IRVINE, Calif. – Nissan Motor Co. Ltd. announced the company will be ready with multiple, commercially-viable Autonomous Drive vehicles by 2020. Nissan officials said the company's engineers have been carrying out intensive research on the technology for years, alongside teams from the world's top universities, including MIT, Stanford, Oxford, Carnegie Mellon and the University of Tokyo.

Work is already underway in Japan to build a dedicated autonomous driving testing ground, to be completed by the end of fiscal year 2014. Featuring real townscapes — masonry not mock-ups — it will be used to push vehicle testing beyond the limits possible on public roads to ensure the technology is safe.

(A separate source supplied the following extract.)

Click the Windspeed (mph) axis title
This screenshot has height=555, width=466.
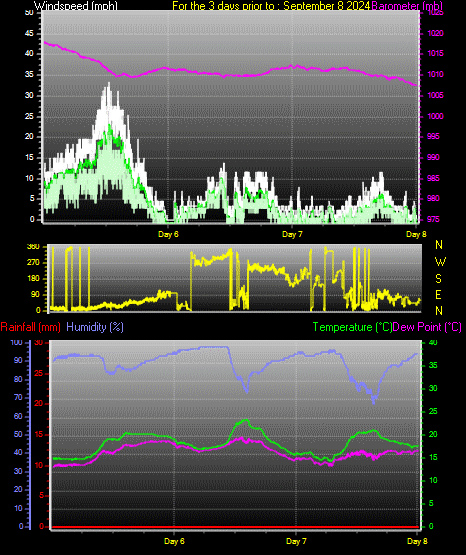(x=75, y=6)
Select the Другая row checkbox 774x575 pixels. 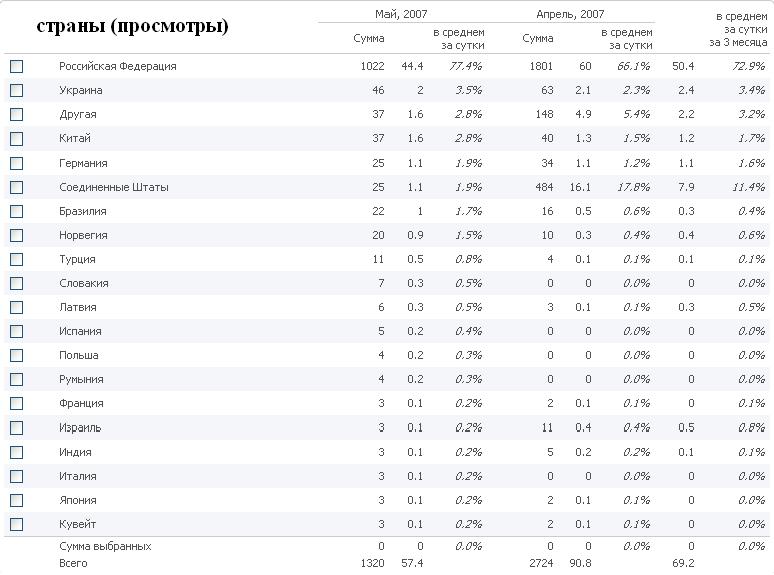pos(16,115)
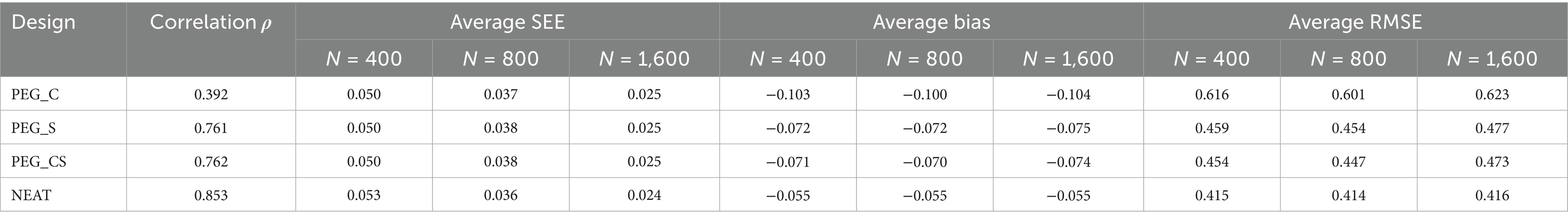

Nissan's autonomous driving will be achieved at realistic prices for consumers, officials said. The goal is availability across the model range within two vehicle generations.

"Nissan Motor Company's willingness to question conventional thinking and to drive progress — is what sets us apart," said CEO Carlos Ghosn. "In 2007, I pledged that by 2010 Nissan would mass market a zero-emission vehicle. Now I am committing to be ready to introduce a new ground-breaking technology, Autonomous Drive by 2020, and we are on track to realize it."

Nissan is demonstrating the breadth of the capability of its autonomous drive technology for the first time at Nissan 360, a test drive and stakeholder interaction event being held in Southern California. Laser scanners, Around View Monitor cameras, as well as advanced artificial intelligence and actuators, have been installed in Nissan LEAFs to enable them to negotiate complex real-world driving scenarios.

Nissan's autonomous driving technology is an extension of its Safety Shield, which monitors a 360-degree view around a vehicle for risks, offers warnings to the driver and takes action if necessary. It is based on the philosophy that everything required should be on board the vehicle, rather than relying on detailed external data. The technology being demonstrated at Nissan 360 means the car could drive autonomously on a highway — sticking to or changing lanes and avoiding collisions — without a map. It can also be integrated with a standard in-car navigation system so the vehicle knows which turns to take to reach its destination.